On the question on what are some of the decisions taken by the “Growth team” at Facebook that helped Facebook reach almost a one billion users?” was posted to Product Manager Andy Johns and he provides a detailed response.
While tactics and planning was important to Facebook success and is part of any successful company out there, it was the site’s atmosphere and priorities that made such growth possible. Johns says that the team grew to 30 – 40 people and everything functioned around ‘decisions’, which revolved around tactics, strategy, hiring and priorities and culture.
The greatest factor, in Johns’ opinion, in increasing the number of users on the site was making the site available in as many languages as possible. The reasons behind this is obvious, but Johns says that “Growth was not about hiring 10 people per country and putting them in the 20 most important countries and expecting it to grow. Growth was about engineer systems of scale and enabling our users to grow the product for us.” Building the international growth side of the team and then scaling it was vital to this growth, which the video below explains.

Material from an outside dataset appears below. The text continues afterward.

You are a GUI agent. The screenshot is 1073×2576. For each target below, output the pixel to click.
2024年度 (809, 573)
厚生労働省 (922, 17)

Also, there were two main features in the office to keep people focused on the task at hand: the first was displaying flags of different nations which not only represented the company’s international workforce, but the global audience it targeted. The second was numerous banners designed to encourage the team to work as hard as possible. Johns mentions two specific signs that hung above the growth team: The first sign read “Go Big Or Go Home” and had a picture of Godzilla next to it (that, according to Johns, made it more awesome) while the other read “Up And To The Right.” That along with many other motivational messages were scattered throughout the office to help motivate the different teams.
Team leader Chamath Palihapitiya says that the key to understanding how growth works can be broken down into two things: The first is a fundamental understanding of your product and knowing why people use it. The second is creating a simple framework for doing your work as making it complicated only makes things harder for yourself.